— WHAT YOU SHOULD DO —
Search the material below for the string "icon". Return every line that holds it.

++++++++++

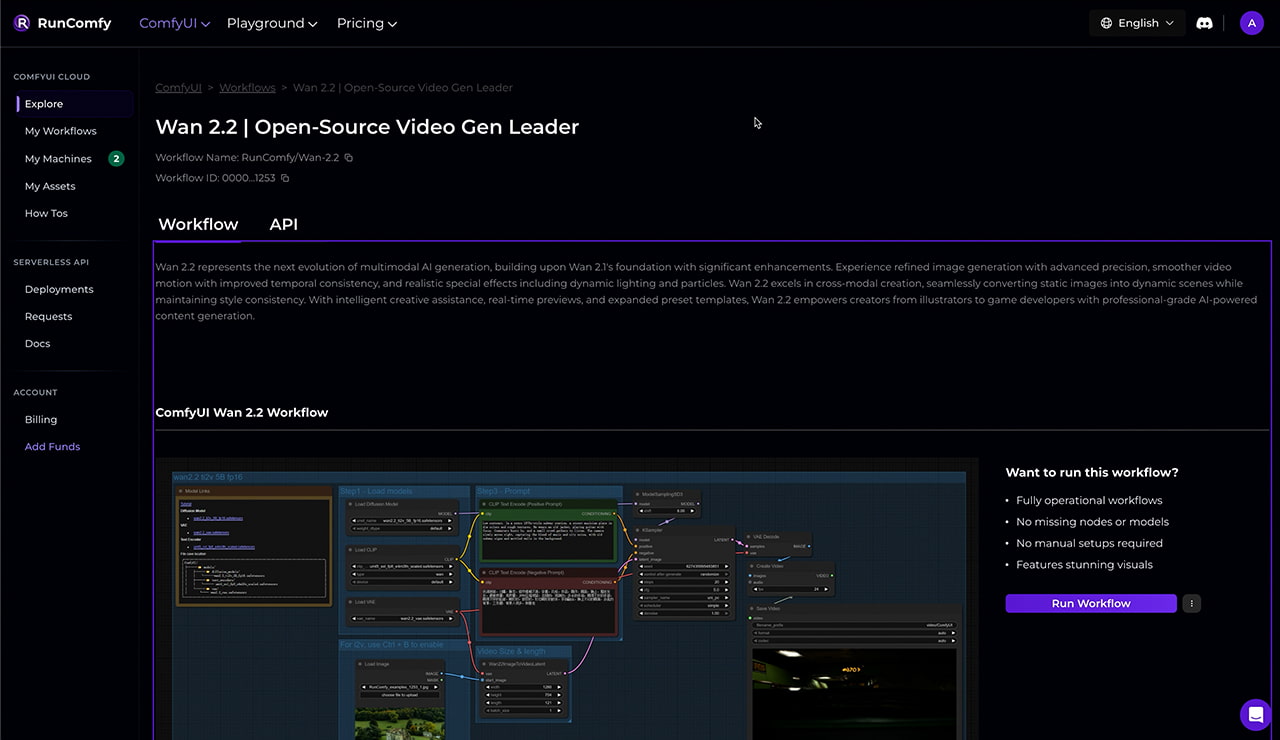The height and width of the screenshot is (740, 1280).
Task: Go to Add Funds in sidebar
Action: (52, 447)
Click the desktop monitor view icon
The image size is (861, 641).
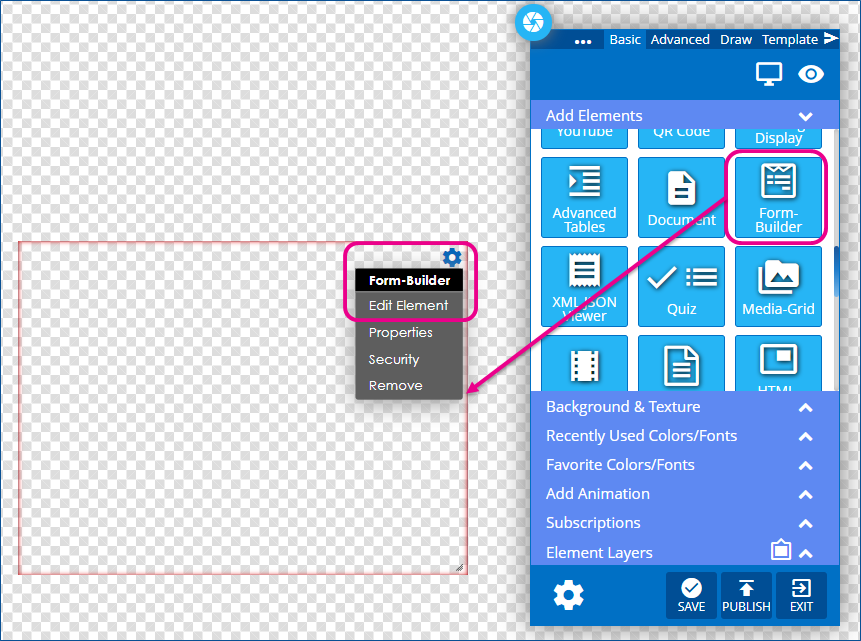click(769, 74)
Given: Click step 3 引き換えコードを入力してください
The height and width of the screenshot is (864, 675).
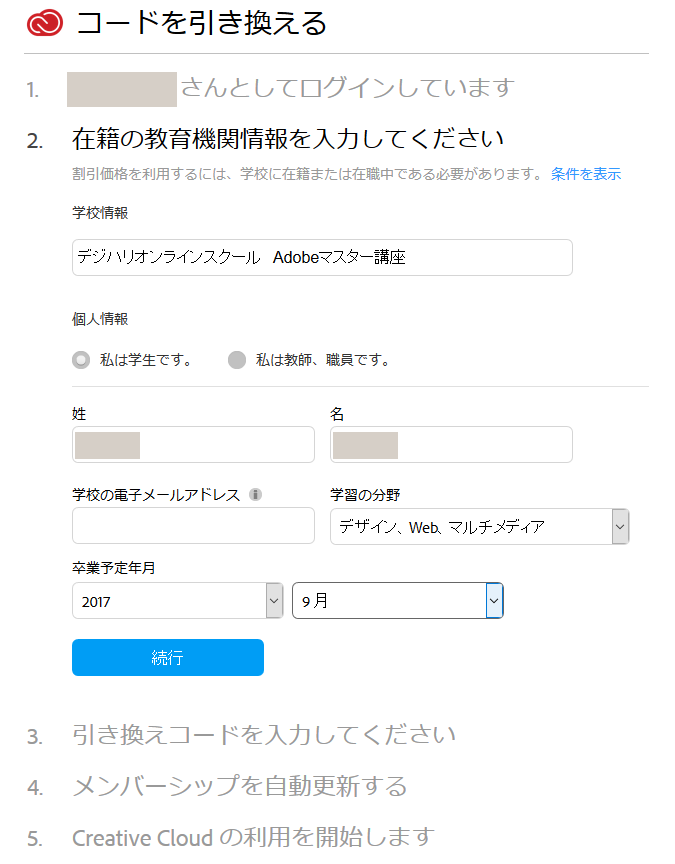Looking at the screenshot, I should [x=264, y=735].
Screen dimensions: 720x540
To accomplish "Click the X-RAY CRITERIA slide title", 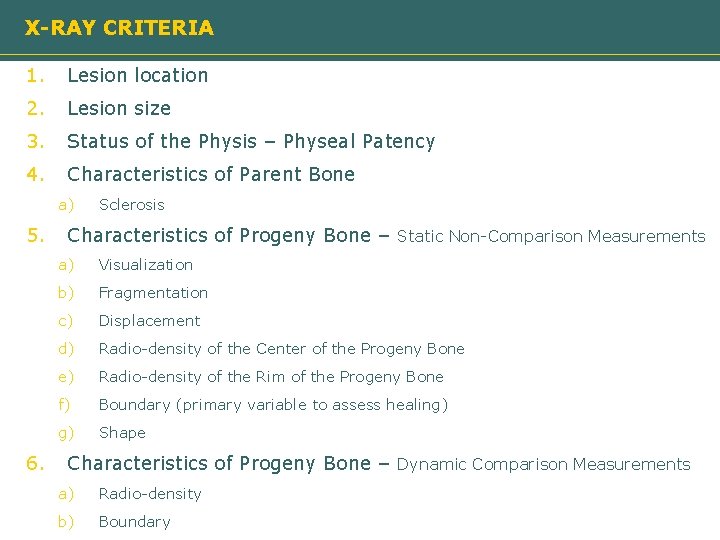I will pos(119,28).
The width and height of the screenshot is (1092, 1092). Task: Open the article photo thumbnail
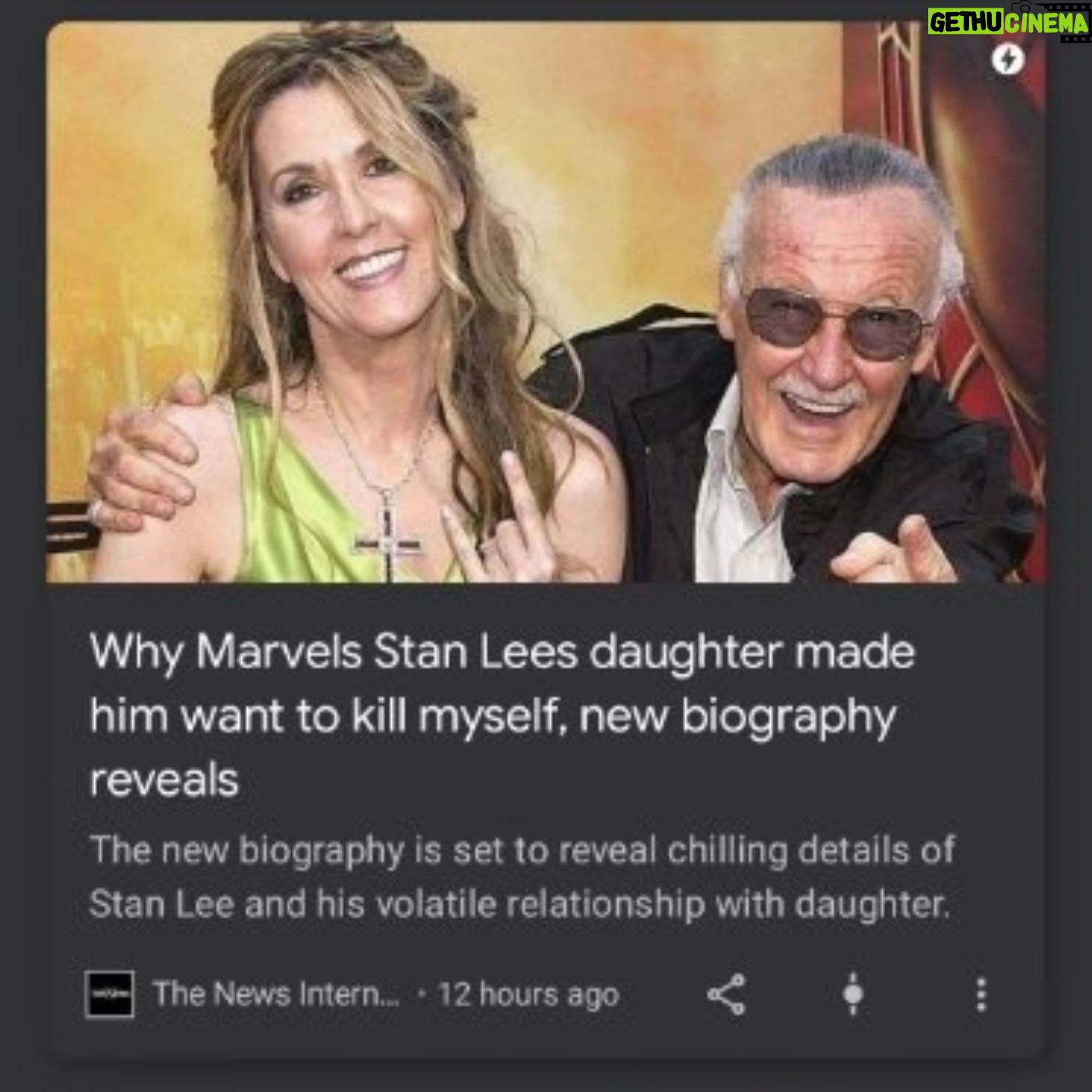[546, 302]
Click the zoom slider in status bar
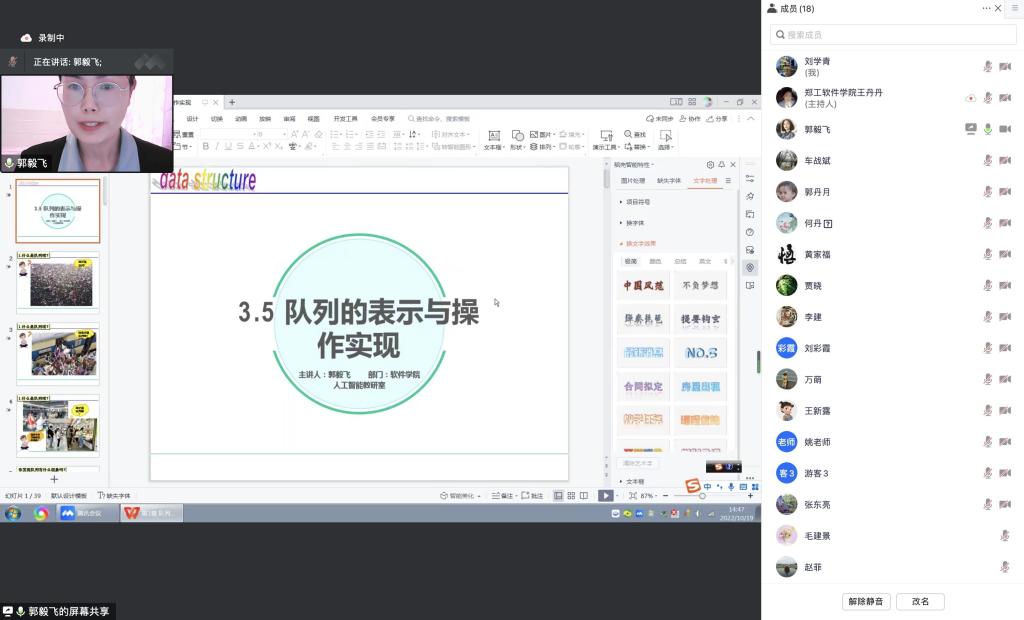Screen dimensions: 1024x620 click(x=700, y=495)
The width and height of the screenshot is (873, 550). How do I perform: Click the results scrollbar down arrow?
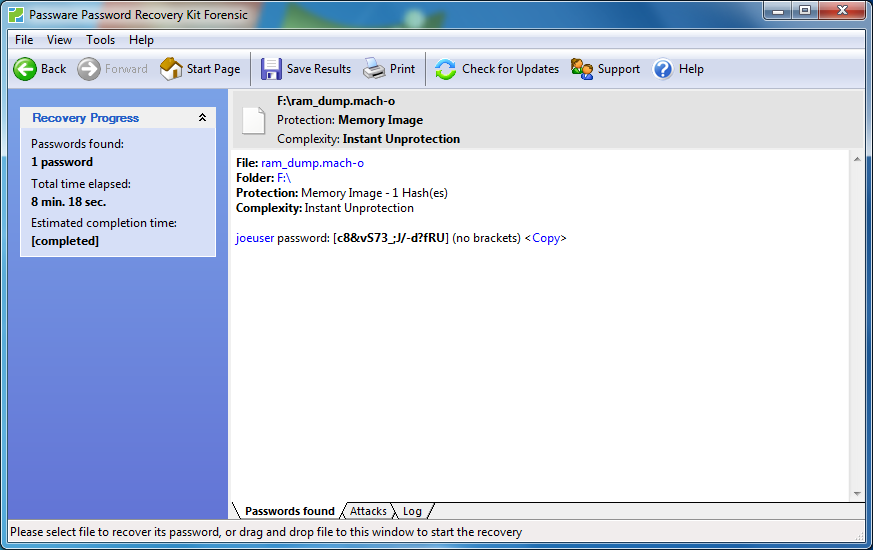(x=856, y=494)
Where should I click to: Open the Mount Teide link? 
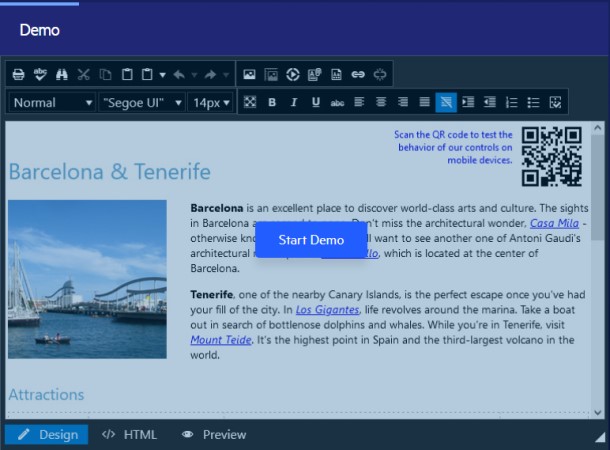coord(220,340)
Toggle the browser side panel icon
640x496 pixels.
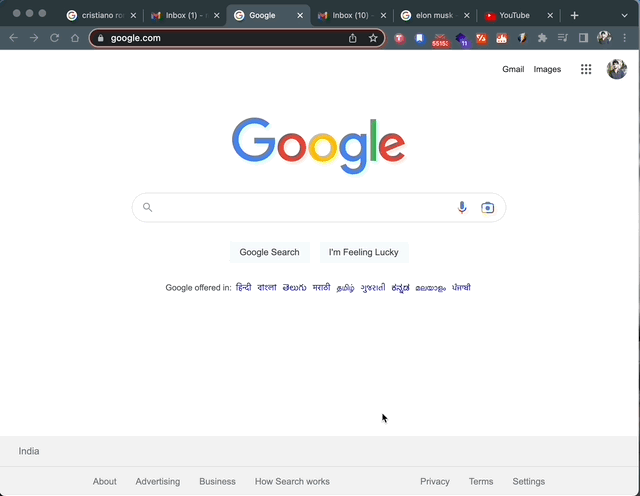click(x=583, y=38)
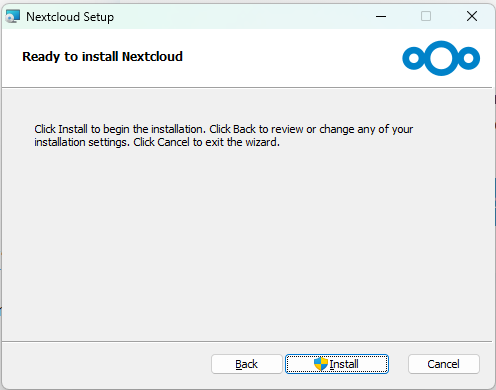This screenshot has height=390, width=496.
Task: Cancel the Nextcloud setup wizard
Action: (x=444, y=364)
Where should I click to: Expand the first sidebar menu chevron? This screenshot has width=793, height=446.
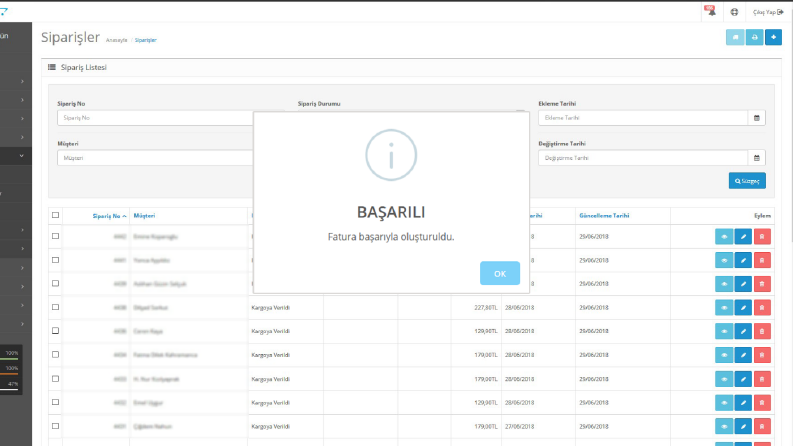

++++++++++

— FINISHED EXERCISE —
Click the desktop monitor view icon
Toggle the browser side panel icon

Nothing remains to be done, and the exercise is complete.